Any chance this thing is using dark matter as reaction mass? We're confident that dark matter exists because it's the only thing that perfectly explains the evidence from gravitational lensing of colliding galaxies (eg. https://en.wikipedia.org/wiki/Bullet_Cluster ). Finding a way to interact with dark matter sounds much more plausible than breaking thermodynamics.
Please read where the "dark matter" term came from. It's not a faerie dust
that facilitates magic use. It's just a hypothetical matter in the universe
that we can't observe, because for some yet-unknown reason it doesn't emit
light. There's no reason it can't be just regular matter.
Neutrinos don't interect with EM either, so just being "dark" is not outside of well established physics.
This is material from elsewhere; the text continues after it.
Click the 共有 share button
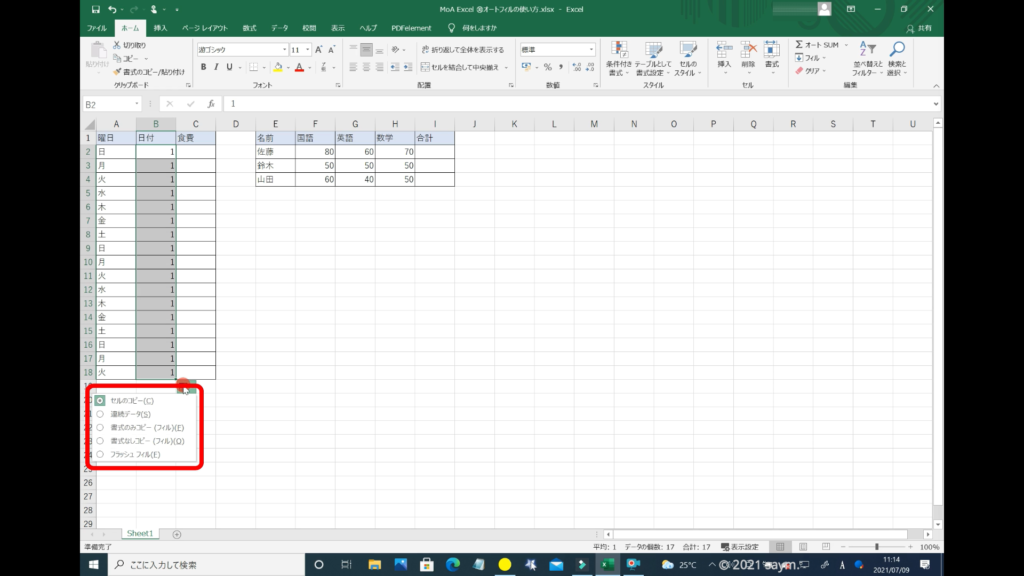This screenshot has height=576, width=1024. pos(920,28)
The only thing strange about "dark matter" is not that it is dark (eg, not interacting with the electromagnetic force), but that none of the dark particles we already know about can explain the effects that we attribute to dark matter.
According to Verlinde, there is no dark matter. Tell me how he's wrong point-by-point. Just because gravity is emergent doesn't mean it still cannot have effects similar to what's been perhaps wrongly attributed to dark matter. You can't just say "Bullet Cluster" and "Dragonfly 44" and piss all over it without explanation.
I'm in no way qualified to give any technical judgement on Verlinde's paper, but I'm aware that modified theories of gravity have been around for a long time without much success. Of course I'd like it if some elegant theory could be found that fit the evidence better than dark matter, but going by past attempts I'm not anticipating this one will.